Excerpted text —
The Sound of What Happens 2013

The Sound of What Happens • 2013

According to The Economist, brain scans have now confirmed what everybody always knew: males are hard-wired for monomania, an exaggerated preoccupation with single things. Perhaps it is an act of monomania on my part to set out to encompass an entire year in a single theme, one unifying idea, one ringing song. But every grand movement begins with a small melody, a rhythm from which to bootstrap ourselves into counterpoint, community, and emergence. At best it aspires to be a hierophany, that singular instant when the sacred breaks through the commonplace, if only in the faintest of music. Just a breath, just a moment, a shiver and a few goosebumps, a fleeting harmony that if remembered might bring joy thereafter.

If our family's year was a grand movement, it contained yet another change of key. In June we relocated from Cambridge, MA to Rochester, NY, moving again for a job, but this time to stay awhile. We have settled into a beautiful 1910 house with stained glass and American chestnut trim, situated among sidewalks, parks, cafes, and great neighbors. Martha and Jessie are in first and second grade, having finished a year of Portuguese immersion (with fabulous teachers) and now studying Spanish. Martha loves games (Uno, Four-in-a-Row, Battleship) and learned to read as if a switch were thrown, suddenly rattling off all sixty-odd pages of Green Eggs and Ham. Jessie sews often, stitching doll clothes and Christmas presents, and keeps her very own room immaculately organized. Both girls enjoyed an after-school cooking class in the fall and look forward to Girl Scouts every week. This year they were excited to upgrade to bikes with gears, and lately they have spent long hours digging snow forts in the front yard.

As 2013 began, Neely met two women with a vision of mobilizing mothers around the issue of climate change. The rest will go down in history: Mothers Out Front is growing steady and gaining momentum, supported by an ever-larger cohort of mothers, not least of all Neely. She has run house parties, organized teams, coached other organizers, served on the leadership team, helped set organizational strategy, and volunteered for a host of smaller tasks. Meanwhile she's halfway through a Masters in accounting from the University of Rochester. She even found time to go backpacking with some colleagues and me in August — and lived to tell the tale.

In July I joined the faculty of mechanical engineering at the University of Rochester. The many demands on the time of a new professor combine with Neely's full-time volunteering and full-time enrollment to make a hectic, sometimes sleep-deprived year. But my colleagues are great, my students are excellent, and I enjoy the work. The other day a website security question asked for my dream job, and I knew right away, with a shudder: professor. At the U of R I'll continue the battery studies I started last year, study ocean mixing (building on more prior work), and probably conjure a few new research topics by the time I write the next Christmas card.

Stored data —
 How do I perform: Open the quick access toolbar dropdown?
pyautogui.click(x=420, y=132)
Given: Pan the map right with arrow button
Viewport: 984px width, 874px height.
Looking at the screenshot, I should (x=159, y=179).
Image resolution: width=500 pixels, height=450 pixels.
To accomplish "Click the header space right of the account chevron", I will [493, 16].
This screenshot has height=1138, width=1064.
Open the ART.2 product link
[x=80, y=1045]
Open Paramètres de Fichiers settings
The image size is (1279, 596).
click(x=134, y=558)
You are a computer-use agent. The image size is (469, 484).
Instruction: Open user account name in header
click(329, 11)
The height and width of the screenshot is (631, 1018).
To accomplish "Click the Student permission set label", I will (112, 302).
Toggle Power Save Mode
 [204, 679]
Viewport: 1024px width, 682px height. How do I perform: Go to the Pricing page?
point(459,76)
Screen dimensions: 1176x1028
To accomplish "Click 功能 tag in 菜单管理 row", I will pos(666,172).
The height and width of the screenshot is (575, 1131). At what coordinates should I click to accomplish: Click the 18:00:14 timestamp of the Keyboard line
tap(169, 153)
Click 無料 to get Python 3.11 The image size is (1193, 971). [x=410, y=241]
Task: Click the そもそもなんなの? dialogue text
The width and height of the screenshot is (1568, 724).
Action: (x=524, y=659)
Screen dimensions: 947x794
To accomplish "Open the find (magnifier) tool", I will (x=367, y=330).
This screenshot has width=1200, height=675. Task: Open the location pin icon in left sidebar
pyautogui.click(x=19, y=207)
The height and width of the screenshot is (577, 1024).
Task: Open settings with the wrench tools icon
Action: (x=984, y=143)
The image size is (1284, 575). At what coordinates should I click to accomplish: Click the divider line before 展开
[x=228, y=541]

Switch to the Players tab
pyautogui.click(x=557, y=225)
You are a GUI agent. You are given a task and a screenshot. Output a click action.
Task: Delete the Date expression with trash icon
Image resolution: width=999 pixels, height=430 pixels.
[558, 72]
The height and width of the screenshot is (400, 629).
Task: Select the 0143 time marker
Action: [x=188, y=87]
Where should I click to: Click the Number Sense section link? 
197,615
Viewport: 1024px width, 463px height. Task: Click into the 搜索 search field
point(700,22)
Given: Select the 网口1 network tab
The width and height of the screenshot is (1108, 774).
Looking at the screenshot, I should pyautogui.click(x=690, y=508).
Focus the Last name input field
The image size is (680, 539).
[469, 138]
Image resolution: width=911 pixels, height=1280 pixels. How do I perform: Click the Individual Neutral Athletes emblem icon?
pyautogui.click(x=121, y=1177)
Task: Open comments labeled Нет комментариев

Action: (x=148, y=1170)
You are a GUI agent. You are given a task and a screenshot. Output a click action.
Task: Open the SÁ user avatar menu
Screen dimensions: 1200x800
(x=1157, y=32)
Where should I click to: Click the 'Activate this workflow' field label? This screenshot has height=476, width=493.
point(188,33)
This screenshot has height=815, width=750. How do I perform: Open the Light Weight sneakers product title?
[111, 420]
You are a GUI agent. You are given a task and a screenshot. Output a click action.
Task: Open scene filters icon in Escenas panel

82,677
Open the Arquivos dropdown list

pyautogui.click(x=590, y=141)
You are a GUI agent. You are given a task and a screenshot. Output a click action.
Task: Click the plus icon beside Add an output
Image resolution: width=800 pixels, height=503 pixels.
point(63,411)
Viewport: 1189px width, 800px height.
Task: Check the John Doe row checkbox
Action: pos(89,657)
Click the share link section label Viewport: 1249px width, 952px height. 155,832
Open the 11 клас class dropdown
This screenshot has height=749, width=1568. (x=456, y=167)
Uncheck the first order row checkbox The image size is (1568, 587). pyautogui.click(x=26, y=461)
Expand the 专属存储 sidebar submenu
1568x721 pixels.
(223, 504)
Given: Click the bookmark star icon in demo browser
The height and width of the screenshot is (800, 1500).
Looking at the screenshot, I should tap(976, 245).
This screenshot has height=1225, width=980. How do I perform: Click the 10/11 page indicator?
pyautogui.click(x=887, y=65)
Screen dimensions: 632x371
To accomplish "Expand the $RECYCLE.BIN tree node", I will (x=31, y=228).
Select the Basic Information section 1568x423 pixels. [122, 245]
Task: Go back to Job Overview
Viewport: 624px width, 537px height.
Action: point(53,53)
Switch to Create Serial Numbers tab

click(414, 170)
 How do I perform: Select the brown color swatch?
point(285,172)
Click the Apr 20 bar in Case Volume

Required work — In "The Sound of What Happens," which month did the family relocate from Cambridge, MA to Rochester, NY?

Answer space — June